Ternyata,ketakutanku terjawab sudah, kamu menjauhiku tanpa alasan yang jelas. Kamu pergi
tanpa ucapan pisah dan pamit. Aku terpukul dengan keputusan yang tak kausampaikan
padaku, tapi pantaskah aku marah? Aku tak pernah jadi siapa-siapa bagimu,
mungkin aku hanya persinggahan; bukan tujuan. Kalau kauingin tahu, aku sudah
merancang berbagai mimpi indah yang ingin kuwujudkan bersamamu. Mungkin, suatu
saat nanti, jika Tuhan izinkan, aku percaya kita pasti bisa saling
membahagiakan.
Aku tak punya hak untuk memintamu kembali, juga tak punya wewenang untuk memintamu
segera pulang. Masih adakah yang perlu kupaksakan jika bagimu aku tak pernah
jadi tujuan? Tidak munafik, aku merasa kehilangan. Dulu, aku terbiasa dengan
candaan dan perhatian kecilmu, namun segalanya tiba-tiba hilang menguap, bagai
asap rokok yang hilang ditelan gelapnya malam.

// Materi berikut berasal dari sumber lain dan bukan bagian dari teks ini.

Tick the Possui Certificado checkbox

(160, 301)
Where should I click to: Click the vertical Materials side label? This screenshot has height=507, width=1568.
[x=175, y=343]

Sesungguhnya, ini juga salahku, yang bertahan dalam
diam meskipun aku punya perasaan yang lebih dalam dan kuat. Ini
bukan salahmu, juga bukan kesalahannya. Tapi, tak mungkin
matamu terlalu buta dan hatimu terlalu cacat untuk tahu bahwa aku mencintaimu.
Aku harus belajar tak peduli. Aku harus belajar memaafkan, juga merelakan.